╭──

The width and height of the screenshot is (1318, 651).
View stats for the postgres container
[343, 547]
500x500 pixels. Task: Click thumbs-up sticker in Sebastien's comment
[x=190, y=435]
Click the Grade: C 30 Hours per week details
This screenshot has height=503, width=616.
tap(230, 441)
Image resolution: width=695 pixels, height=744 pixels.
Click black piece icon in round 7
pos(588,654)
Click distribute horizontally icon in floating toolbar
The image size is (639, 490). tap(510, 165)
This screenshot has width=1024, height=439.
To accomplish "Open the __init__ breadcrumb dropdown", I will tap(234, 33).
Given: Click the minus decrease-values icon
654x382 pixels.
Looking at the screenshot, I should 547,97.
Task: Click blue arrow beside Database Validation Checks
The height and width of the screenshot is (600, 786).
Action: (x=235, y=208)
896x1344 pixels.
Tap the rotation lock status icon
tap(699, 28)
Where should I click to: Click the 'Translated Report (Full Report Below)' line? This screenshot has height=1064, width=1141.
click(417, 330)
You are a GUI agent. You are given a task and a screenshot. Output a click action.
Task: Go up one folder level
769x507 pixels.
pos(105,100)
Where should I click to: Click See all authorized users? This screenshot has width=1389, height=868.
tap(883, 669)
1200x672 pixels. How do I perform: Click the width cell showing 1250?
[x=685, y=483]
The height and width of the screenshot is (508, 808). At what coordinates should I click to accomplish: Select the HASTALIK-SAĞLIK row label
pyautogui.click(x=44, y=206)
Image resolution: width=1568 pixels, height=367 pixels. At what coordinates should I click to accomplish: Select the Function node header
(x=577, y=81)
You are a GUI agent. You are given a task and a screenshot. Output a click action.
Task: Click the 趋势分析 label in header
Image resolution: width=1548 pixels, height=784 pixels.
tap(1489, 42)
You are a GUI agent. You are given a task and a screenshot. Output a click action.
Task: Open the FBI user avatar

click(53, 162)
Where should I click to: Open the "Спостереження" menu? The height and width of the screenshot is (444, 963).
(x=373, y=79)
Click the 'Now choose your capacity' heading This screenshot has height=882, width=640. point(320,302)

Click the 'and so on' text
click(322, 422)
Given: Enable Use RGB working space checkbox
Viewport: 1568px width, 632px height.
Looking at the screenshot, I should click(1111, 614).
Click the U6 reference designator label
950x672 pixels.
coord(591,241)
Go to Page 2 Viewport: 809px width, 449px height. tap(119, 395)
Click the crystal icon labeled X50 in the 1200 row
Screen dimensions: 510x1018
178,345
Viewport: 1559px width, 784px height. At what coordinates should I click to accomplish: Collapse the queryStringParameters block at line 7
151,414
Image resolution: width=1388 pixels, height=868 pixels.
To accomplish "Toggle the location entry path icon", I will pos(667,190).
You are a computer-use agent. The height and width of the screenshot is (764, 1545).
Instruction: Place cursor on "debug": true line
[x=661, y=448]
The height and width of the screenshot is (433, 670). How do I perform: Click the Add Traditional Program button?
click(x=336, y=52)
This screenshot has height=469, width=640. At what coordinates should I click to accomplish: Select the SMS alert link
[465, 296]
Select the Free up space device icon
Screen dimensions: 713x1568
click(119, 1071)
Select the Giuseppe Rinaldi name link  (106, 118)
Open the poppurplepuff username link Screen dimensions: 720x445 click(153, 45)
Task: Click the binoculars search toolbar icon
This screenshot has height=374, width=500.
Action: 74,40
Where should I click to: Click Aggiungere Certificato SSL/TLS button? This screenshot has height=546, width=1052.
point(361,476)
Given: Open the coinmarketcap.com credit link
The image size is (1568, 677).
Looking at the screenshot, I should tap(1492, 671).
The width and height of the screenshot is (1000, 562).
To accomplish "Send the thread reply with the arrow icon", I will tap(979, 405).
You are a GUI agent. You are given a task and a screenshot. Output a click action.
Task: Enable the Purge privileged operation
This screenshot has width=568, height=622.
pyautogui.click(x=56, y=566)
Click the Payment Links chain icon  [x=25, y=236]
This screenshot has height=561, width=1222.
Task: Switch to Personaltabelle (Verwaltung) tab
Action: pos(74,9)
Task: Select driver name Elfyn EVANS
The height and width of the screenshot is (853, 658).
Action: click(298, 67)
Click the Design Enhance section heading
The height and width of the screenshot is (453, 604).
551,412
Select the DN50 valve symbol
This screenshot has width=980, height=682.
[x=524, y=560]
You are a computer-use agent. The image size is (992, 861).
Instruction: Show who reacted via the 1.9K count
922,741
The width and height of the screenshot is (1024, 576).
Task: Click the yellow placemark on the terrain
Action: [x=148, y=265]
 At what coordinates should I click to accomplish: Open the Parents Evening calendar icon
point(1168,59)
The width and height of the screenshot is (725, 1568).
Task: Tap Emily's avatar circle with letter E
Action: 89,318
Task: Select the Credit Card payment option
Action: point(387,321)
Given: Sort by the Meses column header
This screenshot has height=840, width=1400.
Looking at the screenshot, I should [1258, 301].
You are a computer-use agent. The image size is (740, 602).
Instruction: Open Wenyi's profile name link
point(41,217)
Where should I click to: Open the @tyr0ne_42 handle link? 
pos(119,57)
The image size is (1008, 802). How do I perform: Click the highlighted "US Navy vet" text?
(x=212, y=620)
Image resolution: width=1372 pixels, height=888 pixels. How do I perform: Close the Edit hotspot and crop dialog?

╰──

Print, from the entries above, the line with "The height and width of the screenshot is (433, 670).", the line with "The width and height of the screenshot is (1000, 562)." and all lines between them, exactly and with nothing else.

▶ Task answer:
The height and width of the screenshot is (433, 670). How do I perform: Click the Add Traditional Program button?
click(x=336, y=52)
This screenshot has height=469, width=640. At what coordinates should I click to accomplish: Select the SMS alert link
[465, 296]
Select the Free up space device icon
Screen dimensions: 713x1568
click(119, 1071)
Select the Giuseppe Rinaldi name link  (106, 118)
Open the poppurplepuff username link Screen dimensions: 720x445 click(153, 45)
Task: Click the binoculars search toolbar icon
This screenshot has height=374, width=500.
Action: 74,40
Where should I click to: Click Aggiungere Certificato SSL/TLS button? This screenshot has height=546, width=1052.
point(361,476)
Given: Open the coinmarketcap.com credit link
The image size is (1568, 677).
Looking at the screenshot, I should tap(1492, 671).
The width and height of the screenshot is (1000, 562).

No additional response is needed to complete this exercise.